This stage applies flags that were generated by the VLA online system during the observations. The flags include antennas not on source (ANOS), shadowed antennas, scans with intents that are of no use for the pipeline (such as pointing and setup scans), autocorrelations, the first and last 5% edge channels of each spectral window (spw; with a minimum of 3), clipping absolute zero values that the correlator occasionally produces, quacking (i.e. flagging start or end integrations of scans; the pipeline will flag the first integration after a field change), and flagging the end 10 channels of the top and bottom spw of each baseband. The flags are reported as a fraction of the total data for the full dataset as well as broken up into the individual calibrator scans and target data. A plot is provided that displays the online antenna flags as a function of time.

A flagging template can also be provided to the pipeline which applies known flags to the data (see The VLA Pipeline Webpage).

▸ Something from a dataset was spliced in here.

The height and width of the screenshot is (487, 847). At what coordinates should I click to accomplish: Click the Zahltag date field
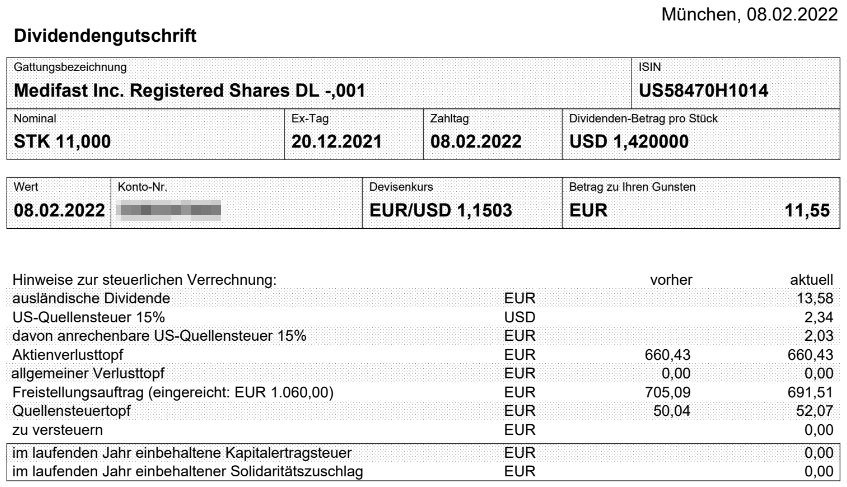476,141
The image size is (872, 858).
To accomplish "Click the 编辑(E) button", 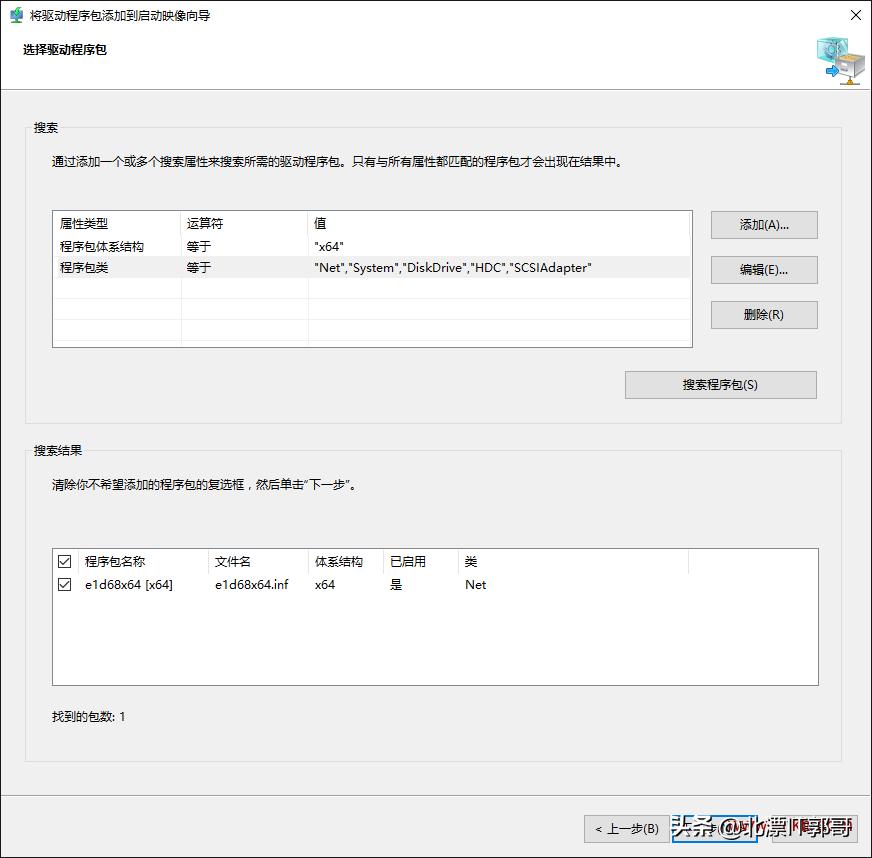I will [763, 270].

In our example (Fig. 12), the target sources start with 3.12% flagged data; the deterministic flagging stage adds 6.05% for antenna not on source; 0.82% of other online flags (e.g., subreflector rotations or translations); edge channels amount to 6.4%; clipping of absolute zero values to 0.09%; quack removes bad first integrations (0%) in scans; and 1.4% of flags are due to baseband clipping. This combines to a total of 8.71% of flagged data for the scientific targets. Other sources are also listed and the entire MS is flagged on a 8.84% level. No flagging template was applied.

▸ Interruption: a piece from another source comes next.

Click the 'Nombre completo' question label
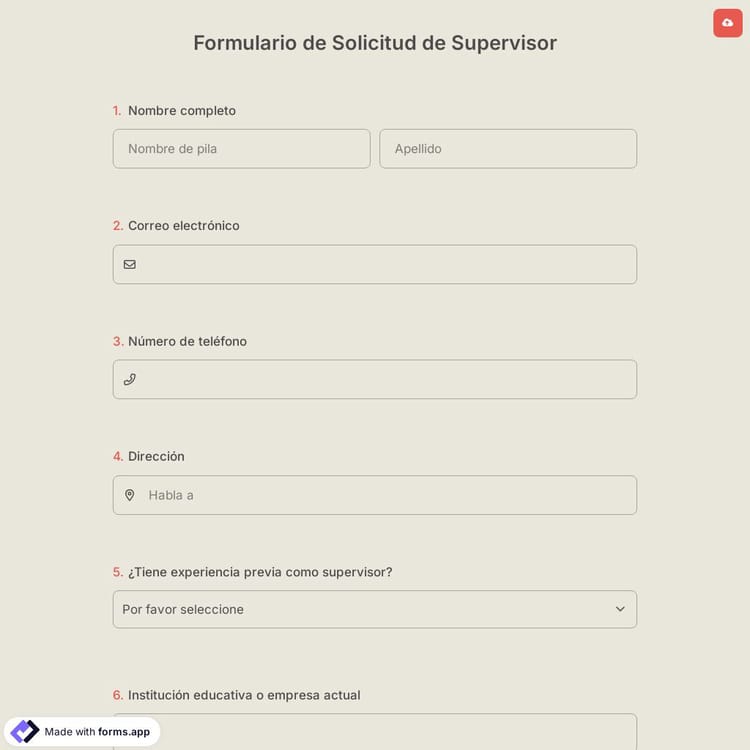 coord(182,111)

Fig. 12: The Stage 3 hifv_flagdata task page.
CHECK for: the percentage of the flags. If a very large portion (or even all) of the visibilities of the calibrators are flagged, try to find out the reason. Also have a quick look at the graph of the online flags to understand whether the system behaved normally or if there was an unusually high failure of some kind.

Stage 4. hifv_vlasetjy: Set calibrator model visibilities

Stage number 4 calculates and sets the calibrator spectral and spatial model for the standard VLA flux density calibrators (3C48, 3C138, 3C147, or 3C286 with a CALIBRATE_FLUX scan intent). The task page (Fig. 13a) lists the calculated flux densities for each spectral window (spw). It also contains plots of the amplitude versus uv-distance for the models per spw that are calculated and used to specify the flux density calibrator characteristics (Fig. 13b). If the scan intent CALIBRATE_FLUX is absent or the calibrator not a standard VLA flux density calibrator, the absolute flux density scale calibration will be on an arbitrary level.

Fig. 13a: The Stage 4 hifv_setjy task page.
Fig. 13b: The Stage 4 hifv_setjy task page, calibrator models.
CHECK for: any unexpected flux densities or model shapes.

Stage 5. hifv_priorcals: Priorcals (gaincurves, opacities, antenna positions corrections and rq gains)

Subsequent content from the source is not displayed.